The type of etiology is critical because it determines whether reconstruction or correction of ventricular geometry is of the greatest importance.

Reconstruction can be surgical, but also transcatheter with appropriate anatomy. There is experience in the world with this type of treatment in high-risk patients for surgery. Several specially designed transcatheter valve systems are being studied due to the complex anatomy of the mitral valve. The results are quite optimistic. Of course, surgery remains the gold standard as a radical approach in patients with mitral regurgitation, with its variations such as technique, but in patients with high or unacceptable risk of cardiac surgery, appropriate anatomy, exhausted medication options, the choice of an appropriate strategy and the timing of the intervention are critical to prevent irreversible ventricular dysfunction and the expected positive effect with improved patient prognosis.

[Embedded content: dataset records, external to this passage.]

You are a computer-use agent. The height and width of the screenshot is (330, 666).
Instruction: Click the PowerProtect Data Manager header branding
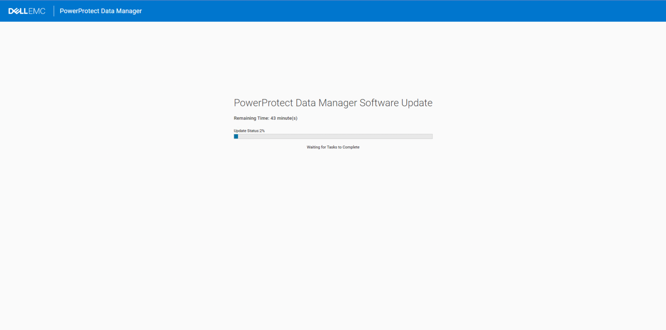pyautogui.click(x=101, y=11)
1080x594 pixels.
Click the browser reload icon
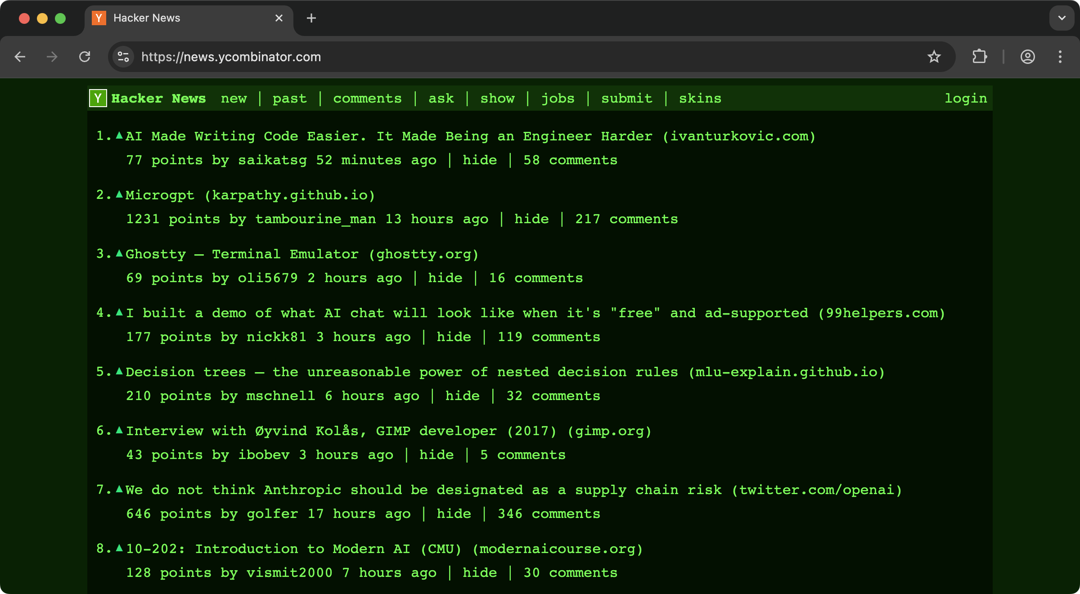[85, 57]
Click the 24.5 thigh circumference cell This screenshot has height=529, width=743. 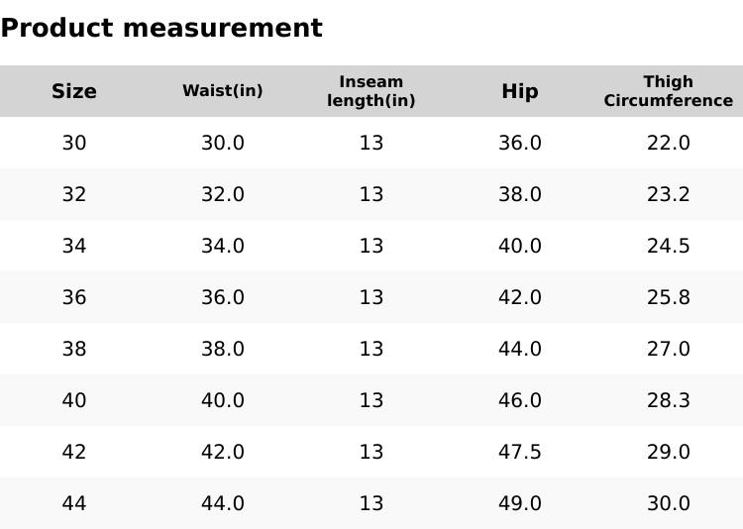pos(669,246)
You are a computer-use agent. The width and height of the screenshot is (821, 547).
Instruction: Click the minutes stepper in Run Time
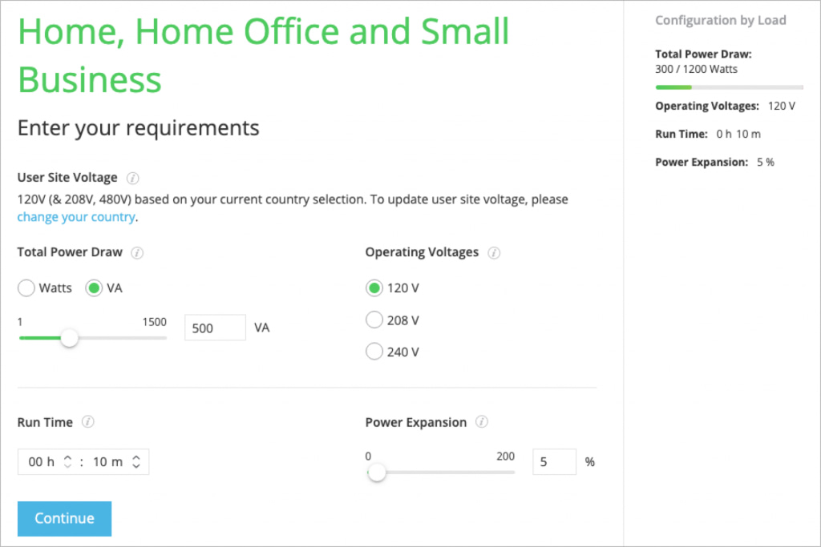pos(136,462)
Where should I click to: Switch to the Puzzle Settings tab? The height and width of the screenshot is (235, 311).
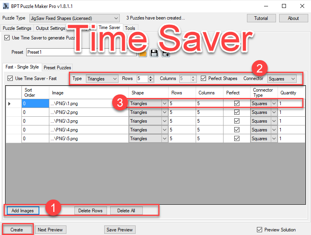pos(17,28)
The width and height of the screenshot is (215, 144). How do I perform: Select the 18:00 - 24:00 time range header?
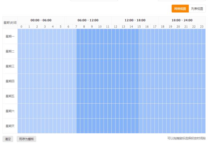click(x=182, y=20)
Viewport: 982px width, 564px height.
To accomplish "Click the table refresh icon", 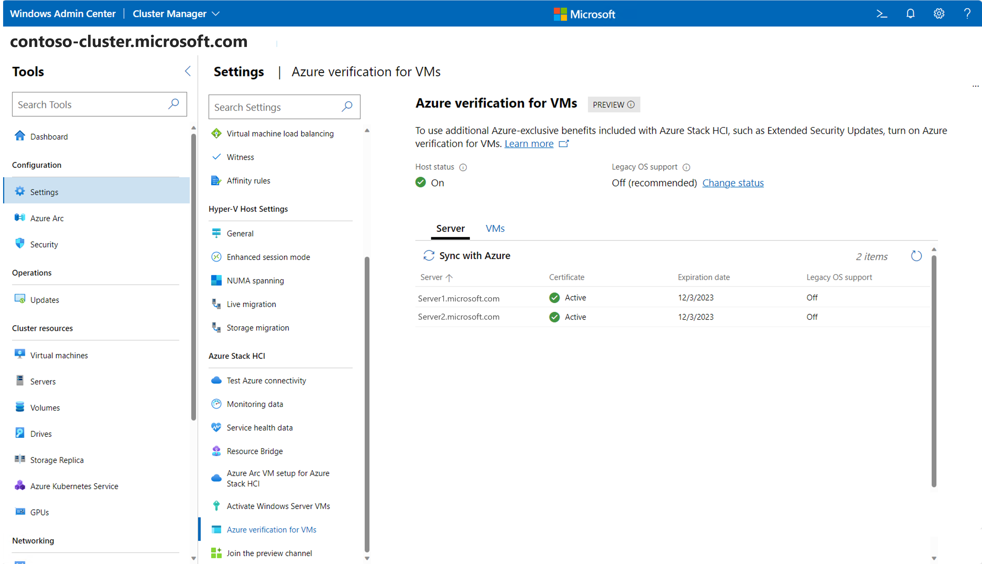I will [x=916, y=256].
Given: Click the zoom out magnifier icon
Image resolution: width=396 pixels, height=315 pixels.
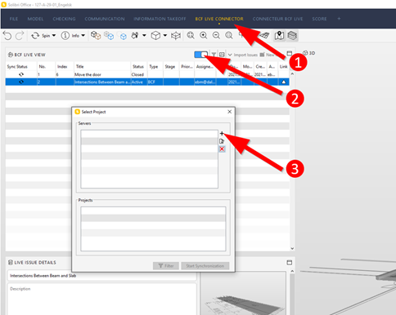Looking at the screenshot, I should coord(216,35).
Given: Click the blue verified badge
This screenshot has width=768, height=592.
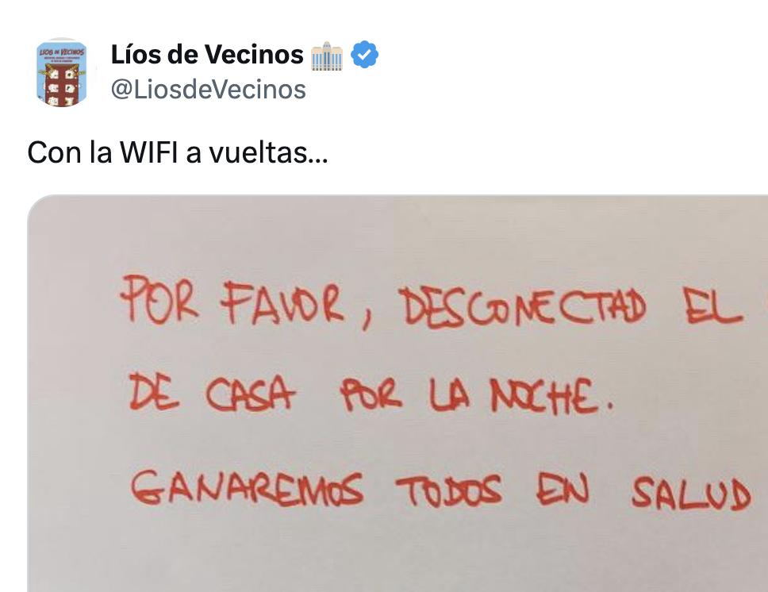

- How long after the intervention do patients return to their normal rhythm?
- This type of interventional procedure is performed under general anesthesia, as I said above because of constant ultrasound control with a probe in the esophagus, which patients have difficulty tolerating when they are only sedated. The access is closed with a “compressive suture” or a closure device if necessary, they are extubated in the angiography room and are moved 24 hours after the procedure. Early mobilization is particularly important for these patients in preventing post-procedural complications of pressure ulcers. Early mobilization is a multimodal tool for optimizing recovery, simultaneously reducing the risk of complications, improving physiological status, and accelerating functional return to normal activity.
It is a key component of modern periprocedural protocols and is of particular importance in patients with cardiovascular and surgical interventions.